A potentially overlooked but important issue that public companies should have in mind when granting option or option-like awards is avoiding the unintentional appearance of “spring-loading” and “bullet-dodging,” both of which have been a recent focus of the SEC and shareholders and viewed as potentially poor corporate governance practices.
“Spring-loading” is when a public company grants option or option-like awards shortly before the release of positive material nonpublic information, which is expected to increase the company’s stock price. The grantee of a spring-loaded award immediately benefits from the increase in the stock price. For example, if stock options are granted with an exercise price of $10 per share before market trading, and a positive earnings release causes the stock price to close the same day at $15 per share, each option would already be $5 in-the-money.

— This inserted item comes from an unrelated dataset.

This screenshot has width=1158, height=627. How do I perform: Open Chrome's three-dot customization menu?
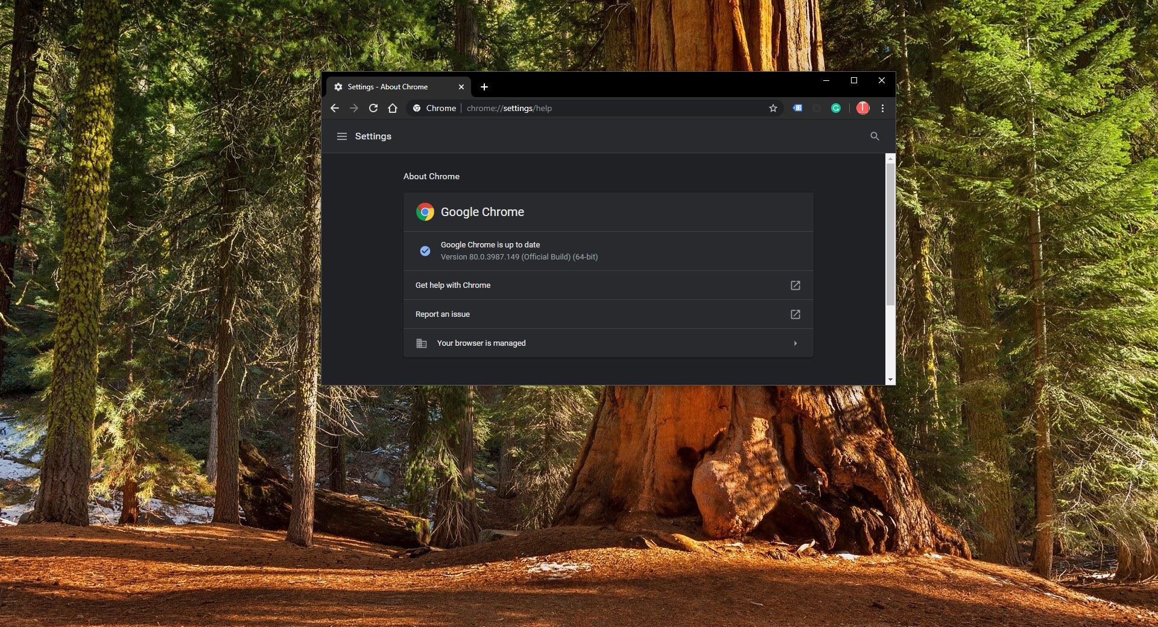click(x=882, y=108)
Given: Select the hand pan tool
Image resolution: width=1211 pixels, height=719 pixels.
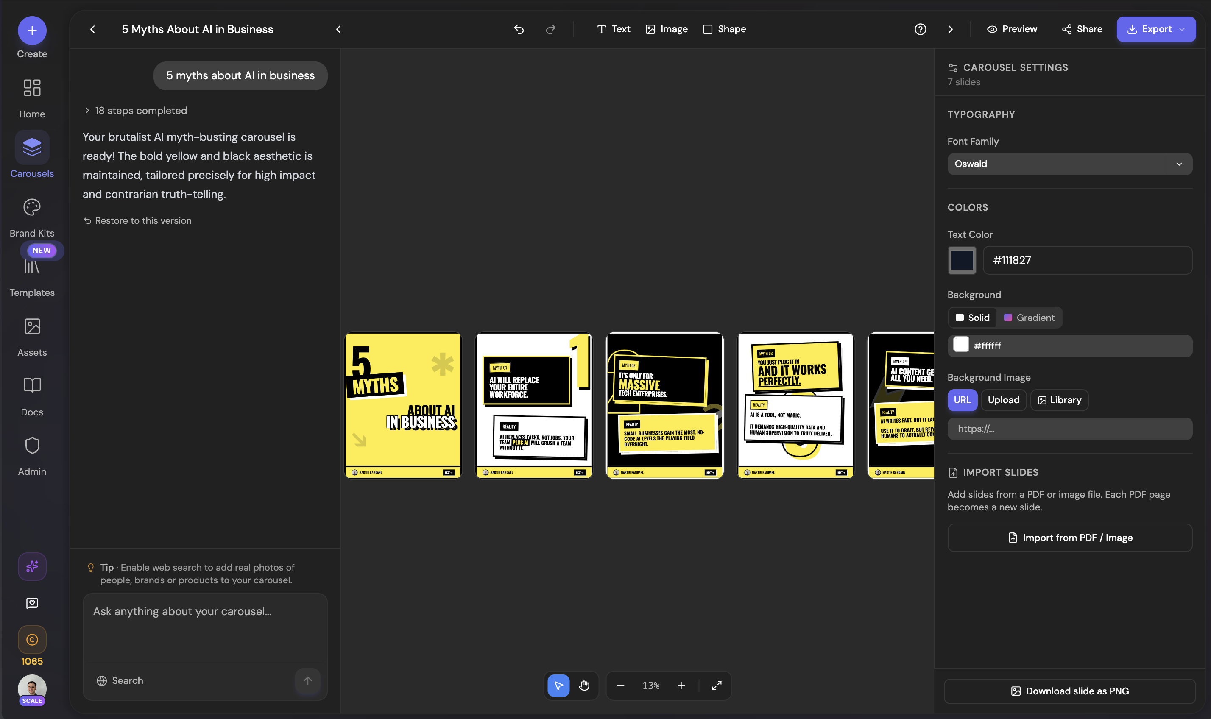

The converse of spring-loading is “bullet-dodging,” which is when a public company grants option or option-like awards shortly after the release of negative material nonpublic information, which is expected to decrease the company’s stock price. Again, the grantee immediately benefits from the decrease in the stock price. For example, if stock options are scheduled to be granted before market trading with an exercise price of $15 per share, but the grant is made after a negative earnings release, or more significantly if it is delayed until after the negative earnings release, and the stock price has since closed at $10 per share, the company would have avoided granting options that would each be $5 out-of-the-money.